Trailers of Historically Significant Films – The SF/F/H Movies

University of Houston’s Digital History offers Trailers of Historically Significant Films. [link via Cynical-C]

I’ve included the 53 films of note for sf/f/h genre fans in chronological order with links to their trailers. And before the genre-Nazis start howling at the moon, these are Digital History’s classifications, except for Tarzan and His Mate (which was classified as Africa) and Bill and Ted’s Excellent Adventure (Education :O). Oddly, the 1933 King Kong is labeled as fantasy and the 1976 version is labeled as science fiction. Go figure. Also, I was going to include The Way We Were because it’s arguably horror, but I didn’t.

BONUS QUESTION: How many of these titles were based on books (excluding Outer Limits) ?

  1. Metropolis (1927)
  2. Dr. Jekyll and Mr. Hyde (1931)
  3. Frankenstein (1931)
  4. Dracula (1931)
  5. The Mummy (1932)
  6. King Kong (1933)
  7. Invisible Man (1933)
  8. Bride of Frankenstein (1935)
  9. Buck Rogers (1939)
  10. Wizard of Oz (1939)
  11. Thief of Bagdad (1940)
  12. Frankenstein Meets the Wolfman (1942)
  13. Ape Man (1943) (2nd trailer)
  14. It’s a Wonderful Life (1946)
  15. Harvey (1950)
  16. The Day the Earth Stood Still (1951)
  17. War of the Worlds (1953)
  18. Creature from the Black Lagoon (1954)
  19. Invasion of the Body Snatchers (1956)
  20. Around the World in 80 Days (1956)
  21. Forbidden Planet (1956)
  22. Earth vs. the Flying Saucers (1956)
  23. Incredible Shrinking Man (1957)
  24. 1984 (1959)
  25. Angry Red Planet (1960)
  26. Time Machine (1960)
  27. Outer Limits (1960’s TV)
  28. Psycho (1960)
  29. Fahrenheit 451 (1966)
  30. Wolfman (1966)
  31. 2001: A Space Odyssey (1968)
  32. Barbarella (1968)
  33. Planet of the Apes (1968)
  34. Night of the Living Dead (1968)
  35. Exorcist (1973)
  36. Tommy (1975)
  37. King Kong (1976)
  38. Close Encounters of the Third Kind (1977)
  39. Star Wars (1977)
  40. Mad Max 2: The Road Warrior (1981)
  41. Raiders of the Lost Ark (1981)
  42. Blade Runner (1982)
  43. Zelig (1983)
  44. Terminator (1984)
  45. Ghostbusters (1984)
  46. Back to the Future (1985)
  47. ET: The Extraterrestrial (1988)
  48. Bill and Ted’s Excellent Adventure (1989)
  49. Jurassic Park (1993)
  50. Independence Day (1996)
  51. Being John Malkovich (1999)
  52. Day After Tomorrow: Storm Surge (2004) (2nd trailer)
  53. Bubba Ho-Tep (2002)

Oh, and Pete, you may want to check out the Barbarella trailer. You’re welcome.

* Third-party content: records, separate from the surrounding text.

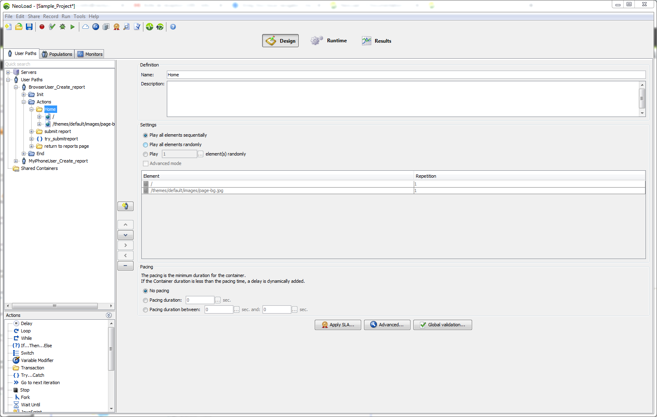Click the tree panel horizontal scrollbar
The image size is (657, 417).
tap(55, 306)
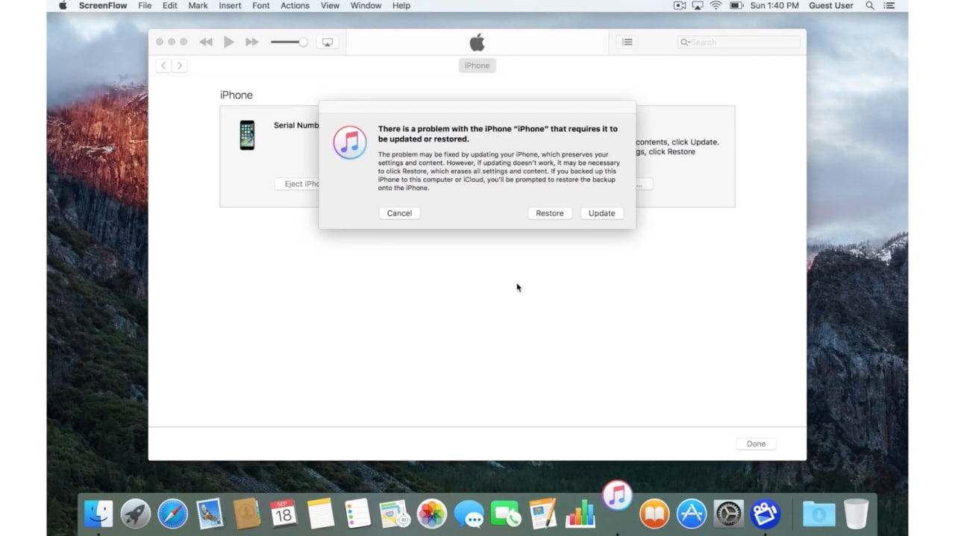Open the Actions menu in ScreenFlow
Viewport: 955px width, 536px height.
pyautogui.click(x=295, y=5)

5 thoughts on “Trailers of Historically Significant Films – The SF/F/H Movies”

  1. I think The Shape of Things to Come should have been on the list too. I think it came out in the late 20s/early 30s basicaly an art deco futurism film. I wasn’t alive back then but it struck me that it was probably fairly influential/representative. They even had a scene of a smiling couple ordering a baby from a vending machine. Kind of weird considering how people back then were supposed to be more conservative and we’d consider that to be icky today.

  2. “They even had a scene of a smiling couple ordering a baby from a vending machine. Kind of weird considering how people back then were supposed to be more conservative and we’d consider that to be icky today.”

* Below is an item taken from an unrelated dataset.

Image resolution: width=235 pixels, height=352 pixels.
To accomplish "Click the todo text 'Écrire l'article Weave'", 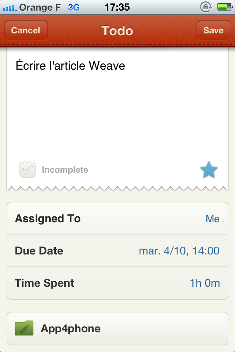I will tap(70, 66).
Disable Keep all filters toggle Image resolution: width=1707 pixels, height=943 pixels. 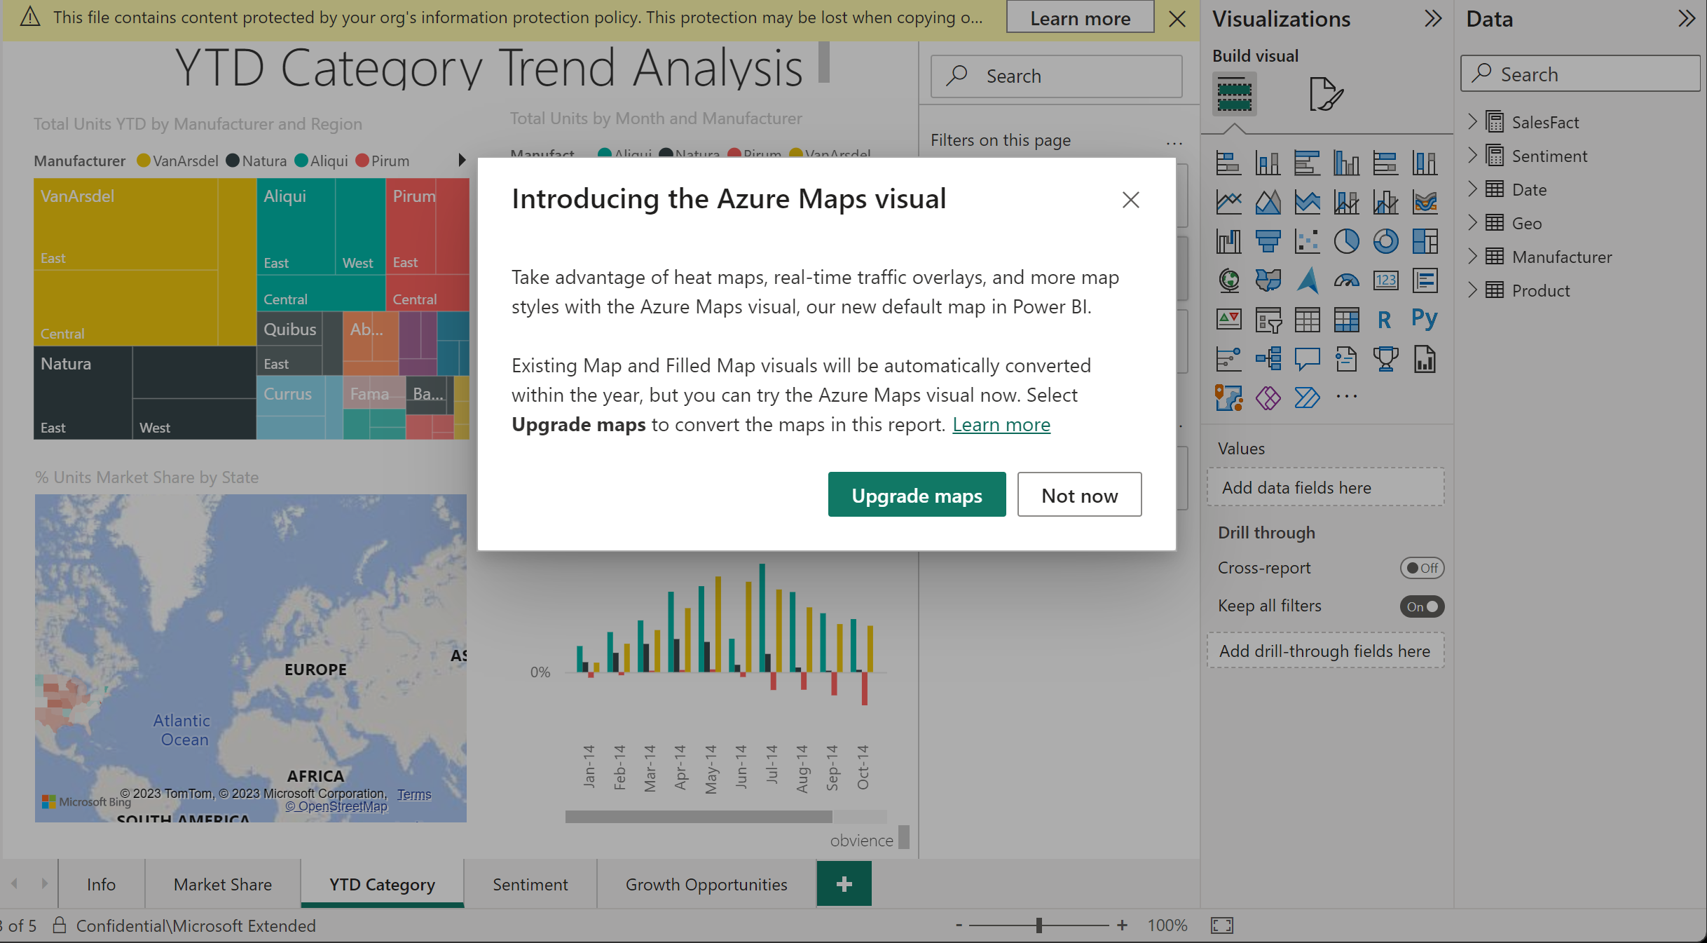point(1419,605)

    I don’t remember that scene from THINGS TO COME (1936), which told of the world war lasting a century, culminating in a Dark Ages that ended only when world scientists combined for world peace (by means of aerial gas attacks). A shining new socialist metropolis rises the ashes (or, rather, sinks, since the new city is entirely underground), culminating in a moonshot (literally, shot by cannon, by the way). THINGS TO COME established the science fiction fashion statement that people in the future would dress like Romans, in togas. (It also made me a fan of Raymond Massey.)

    But there was a scene like that in a movie called JUST IMAGINE. The scene is one where the comic from the present (1930) is transported to the far future (of 1980!! when everyone has a biplane), and sees a happy young couple purchasing a baby from a vending machine. He wisecracks “Give me the good old days!”.

    You see, it was a joke, not a political statement advocating cloning. The joke was about crass commericialism. Seeing people waste money on things they can do better themselves is always funny, in any age.

    In 1930, during the depression, a woman who bought her dress in a store rather than made it herself was kind of a new thing. The vending machine was also a fairly new appliance back then. The idea that in the future everything would be done by machine that is now done, um, manually, was funny.

    Ah, for the far future days of 1980! Who needs a flying car? Where is my biplane?